Here’s what to know about the hearing.
The Supreme Court is expected to hear arguments on Wednesday over whether the Trump administration acted lawfully in banning bump stocks, attachments that enable a semiautomatic rifle to fire faster, rivaling the speed of a machine gun.
The ban, enacted after a gunman in Las Vegas opened fire on a country music festival in 2017, prohibits the sale and possession of the accessory.
The case does not turn on the Second Amendment. Instead it is one of a number of challenges aimed at limiting the power of administrative agencies — in this instance, the Bureau of Alcohol, Tobacco, Firearms and Explosives.
A ruling against the agency could affect its ability to regulate firearms and accessories.

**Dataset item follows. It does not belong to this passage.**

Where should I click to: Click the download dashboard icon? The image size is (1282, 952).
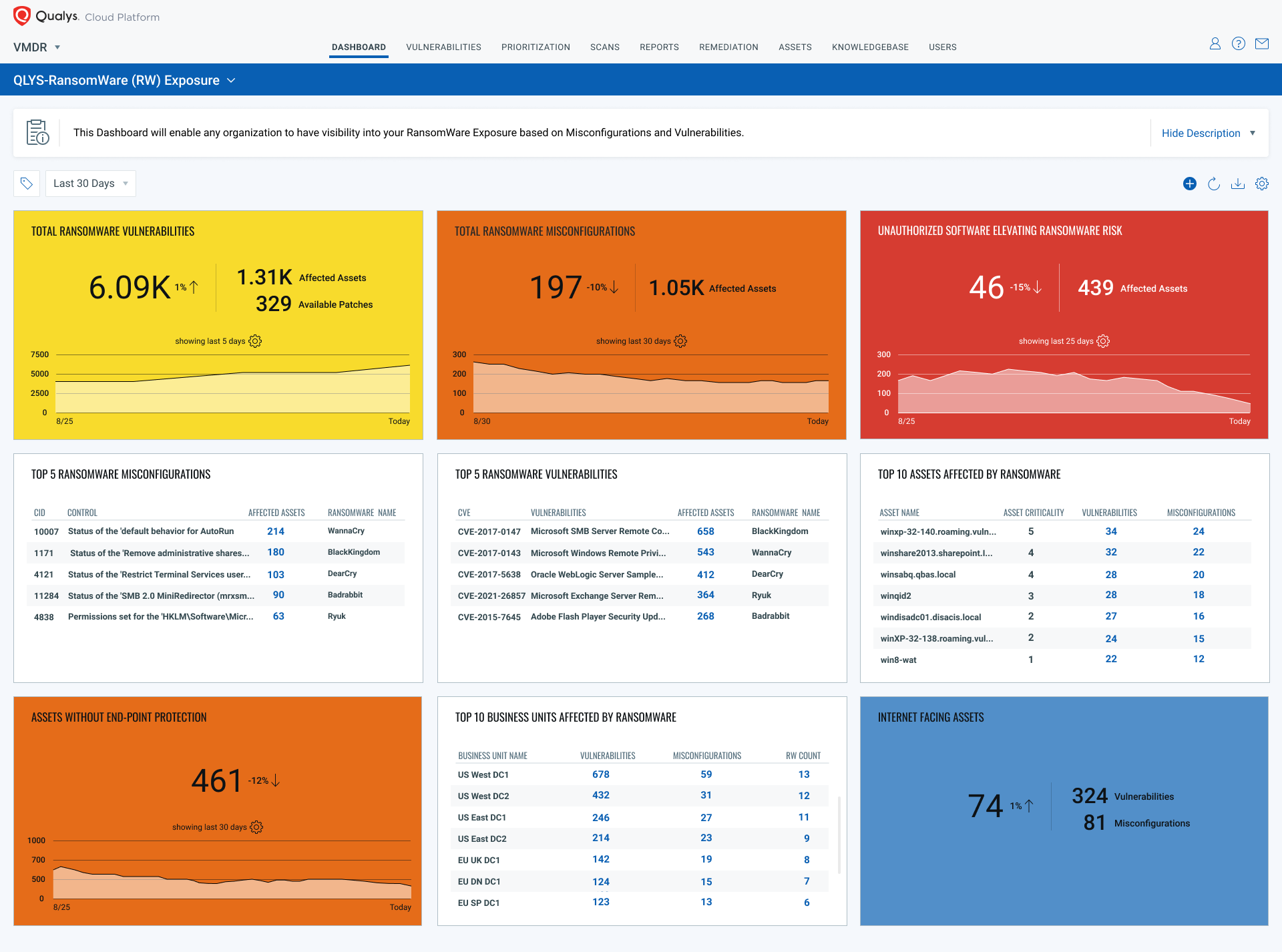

Here is what else to know:
-
The bump stock is not a gun — it’s a gun part or accessory. But if the court deems it can be used to make a gun into a “machine gun,” then it can be banned as part of a category heavily regulated by the A.T.F. Machine guns have been banned since the 1930s, and since the 1960s, the federal government extended that prohibition to parts that transform weapons into machine guns. Until 2018, bump stocks were legal to buy and own, based on the argument that they increased the speed of a gun by sliding it back and forth to rapidly pull the trigger, not by a single squeeze required for a machine gun.
-
The situation changed after the deadliest mass shooting in modern American history. In October 2017, a gunman, perched in a Las Vegas hotel room, sprayed more than 1,000 rounds over about 11 minutes, killing 60 and wounding hundreds. In his arsenal were guns outfitted with bump stocks.
-
After the shooting, lawmakers, including several leading Republicans, voiced support for banning the device. Even the National Rifle Association endorsed tighter restrictions. Political pressure escalated after the school shooting in Parkland, Fla., prompting President Donald J. Trump to promise to ban bump stocks. (The Parkland gunman did not use a bump stock.)
-
Initially, Justice Department officials had said the executive branch could not ban bump stocks without action by Congress. But it ultimately reversed course and decided that it could ban the devices without action by Congress, saying that bump stocks fell within the definition of a machine gun.
-
The government asked the Supreme Court to intervene after the U.S. Court of Appeals for the Fifth Circuit declared the ban unlawful.
-
In its briefs, the government argued that bump stocks fit within that definition and should remain banned. “Like other machine guns, rifles modified with bump stocks are capable of firing hundreds of bullets per minute,” wrote Solicitor General Elizabeth B. Prelogar. If the Fifth Circuit’s decision were to stand, she wrote, “its consequences are likely to reverberate nationwide.”
-
Lawyers for the man challenging the bump stock ban, a Texas gun shop owner named Michael Cargill, disagreed with the government’s analysis and argued the federal agency had overstepped. “A weapon is not a machine gun if something more is required of the shooter than a single function of the trigger to produce more than one shot,” according to a brief by the challengers.